● Work instructions: What you return must match the listing exactly, with every image removed.

● Data section:

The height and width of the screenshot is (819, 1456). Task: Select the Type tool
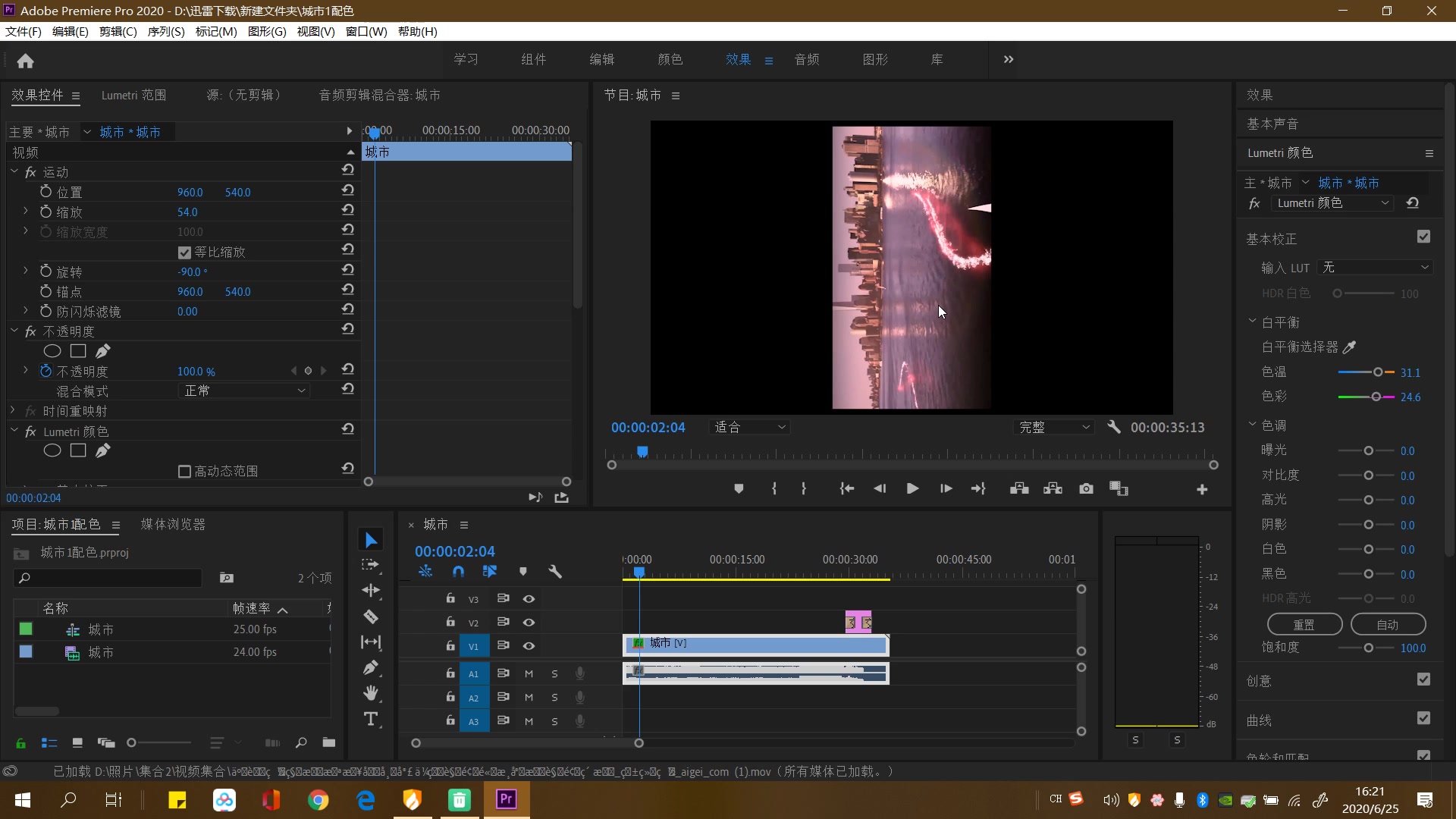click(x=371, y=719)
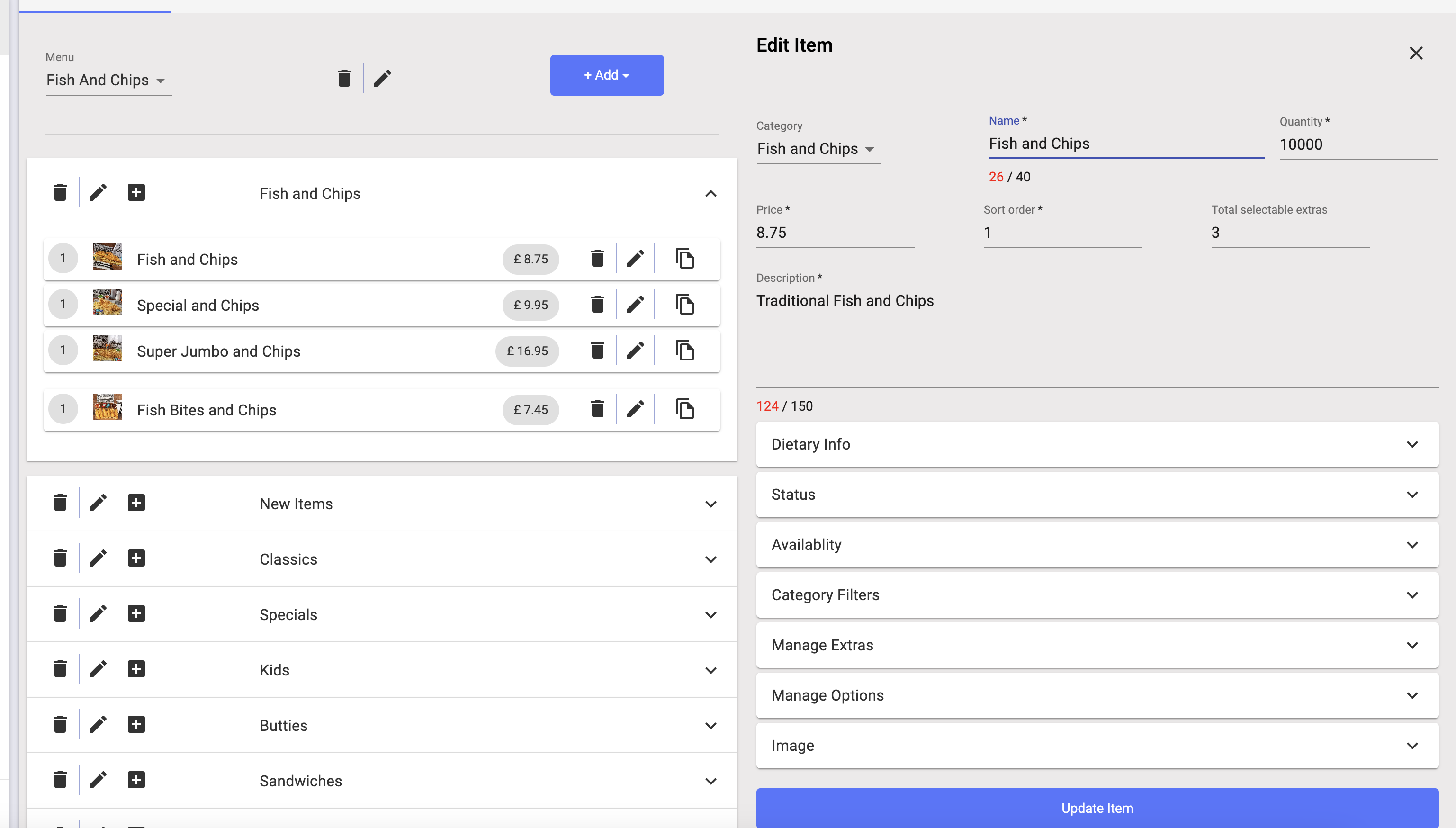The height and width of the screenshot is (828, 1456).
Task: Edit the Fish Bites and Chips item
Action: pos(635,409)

● Completed task:
The height and width of the screenshot is (819, 1456). Task: Select the Type tool
click(x=371, y=719)
The height and width of the screenshot is (828, 1456).
Task: Edit the Fish Bites and Chips item
Action: pos(635,409)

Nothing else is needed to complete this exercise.